As illustrated in Figures 15 and 16 of the manuscript, these spurious inflows occur outside the domain sections where the flood wave is actively propagating during the measurement window. Crucially, their limited impact is confirmed by the quantitative metrics in Table 7 where SWEpy achieves wave arrival times and peak water heights that match or exceed the accuracy of the reference TELEMAC data. Also, the new sentence around line 704 quantifies the smallness of the introduced water heights (~0.01m) versus the height of the inundation wave (~10m). This confirms that while the boundary treatment requires future refinement for long-term stability in confined basins, it does not compromise the solver's ability to accurately reproduce the catastrophic flooding dynamics in this benchmark. We chose to report these limitations transparently to provide a realistic assessment of the current solver capabilities in realistic topographic scenarios.
[w.] Maule Benchmark:
- Make a note to the reader that FE == forward Euler, not finite element, which is implied but may lead to confusion.

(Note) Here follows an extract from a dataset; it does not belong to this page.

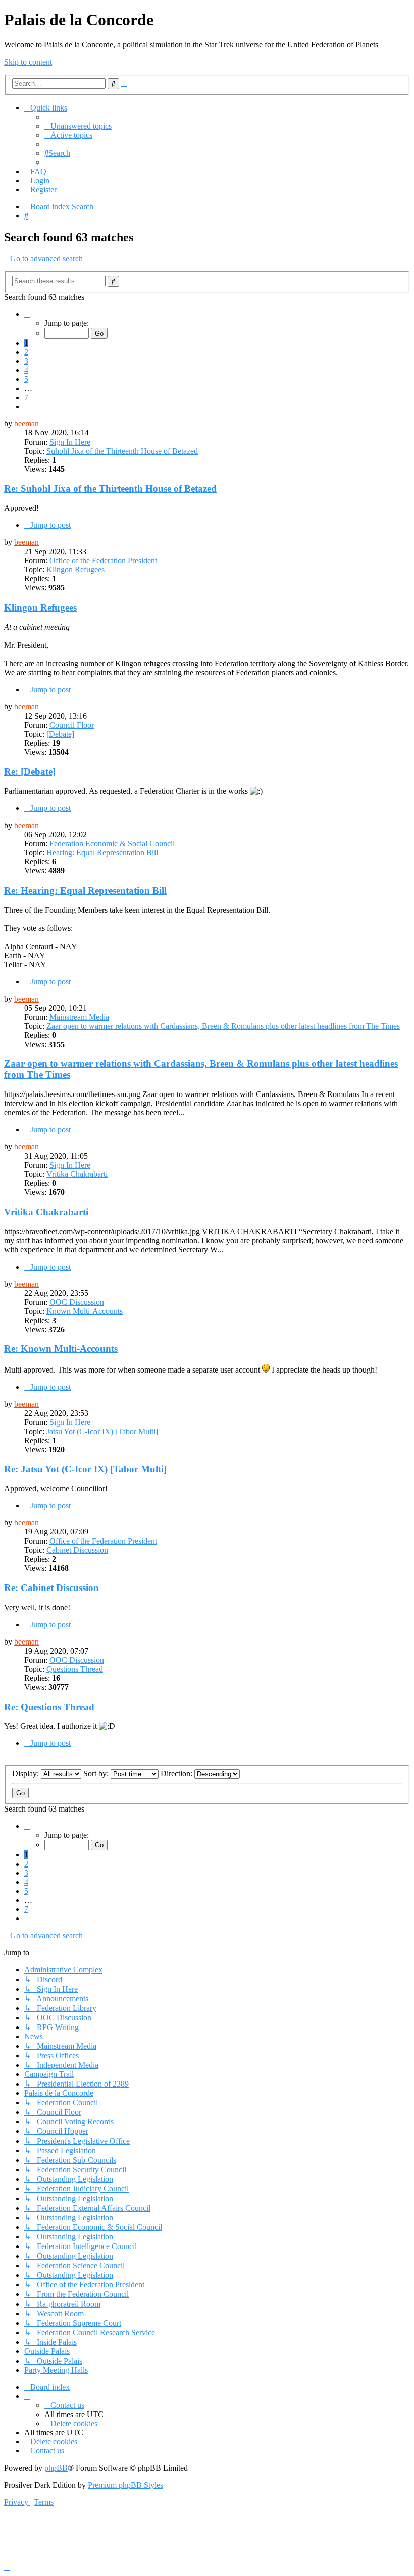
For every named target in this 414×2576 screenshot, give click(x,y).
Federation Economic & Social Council (112, 843)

R:> As indicated in line 633, we have revised the notation and now refer to the forward Euler scheme as EE (explicit Euler) to avoid ambiguity with the finite element method. - Why is the CFL 0.25 rather than at least 1/3?

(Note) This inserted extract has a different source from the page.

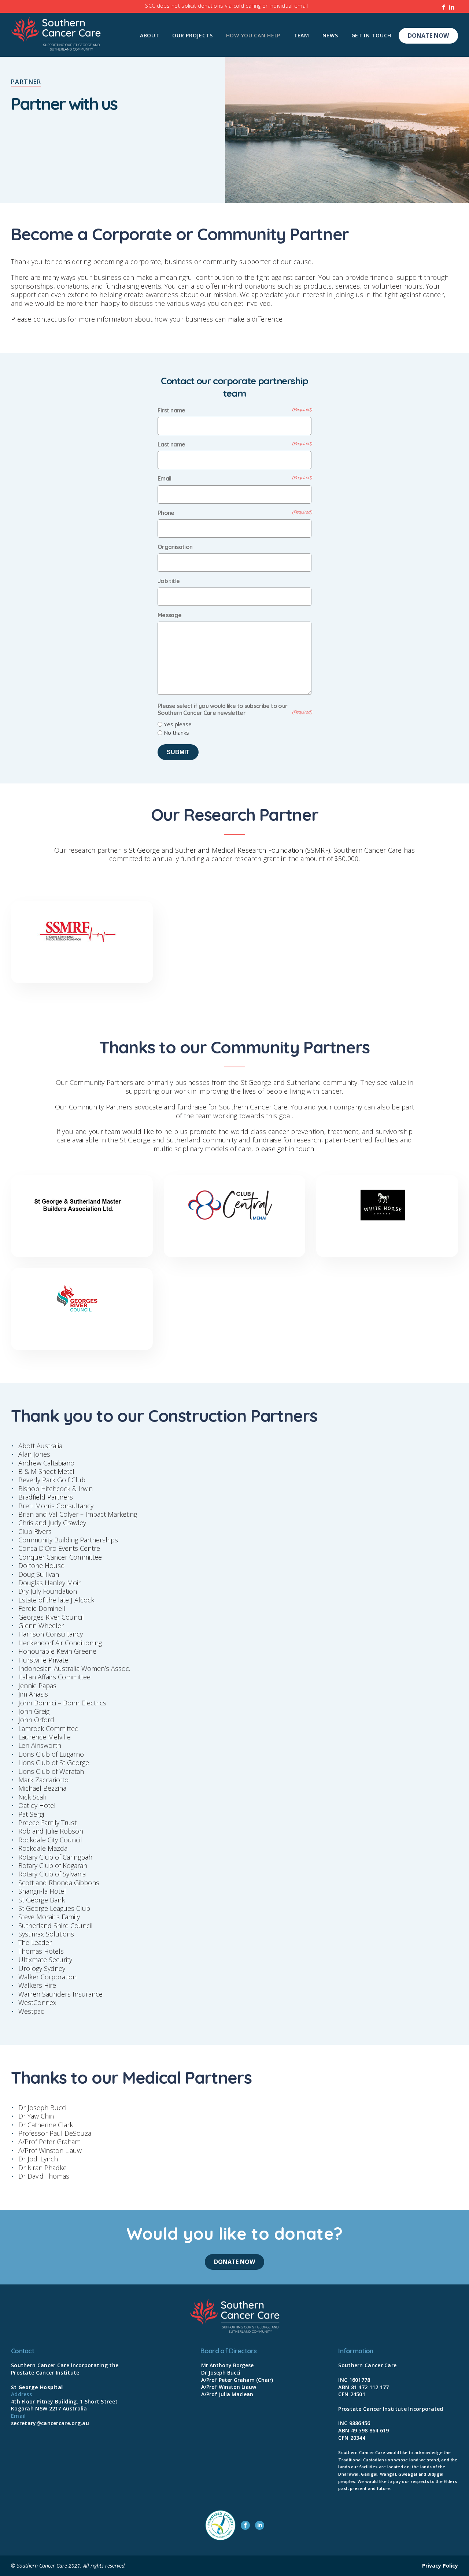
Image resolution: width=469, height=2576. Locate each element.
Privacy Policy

R:> The choice of CFL = 0.25 was driven by the stability constraints inherent to the minmod limiter with a high diffusion parameter. While a theoretical CFL of 1/3 is the maximum for the Central Upwind method, in this study we employed a Minmod limiter with a diffusion parameter ϑ=1.4 (where ϑ > 1 reduces numerical diffusion but increases the risk of oscillatory behavior). To ensure a fair and consistent comparison across all solver configurations (Explicit Euler vs. RK3, Minmod vs. WENO), we adopted a conservative CFL=0.25. This value provided a stable "common denominator" that prevented the EE+minmod from blowing up, allowing us to evaluate the effects of all reconstruction and time-marching configurations without varying the time-step stability limit between runs.
- The explanation of high-frequency waves in the FE+WENO at low resolution does not make sense (fig 18). Instead, the low-resolution in both time and space should have stabilized the run. What is going on here?
R:> We totally agree about the coarser space resolution tends to smooth out spurious oscillations. However, it is our understanding that lower temporal resolution increases the risk of amplified spurious instabilities in long-range wave-propagation problems, especially in the absence of diffusion and dispersion terms, due to nonlinear wave steepening.
Numerical experiments were conducted considering traveling solitons in order to investigate the development of these instabilities. It was observed that results obtained with the explicit Euler (EE) scheme are highly unstable in regions far from the soliton peak, possibly due to the generation of superimposed reflected waves. It was also observed that a smaller CFL coefficient could control these instabilities in the EE case, but would result in higher numerical dissipation. These unstable oscillations could explain the results shown in Fig. 18(b), where the superposition of upstream oscillations ahead of the propagation front leads to this unstable configuration.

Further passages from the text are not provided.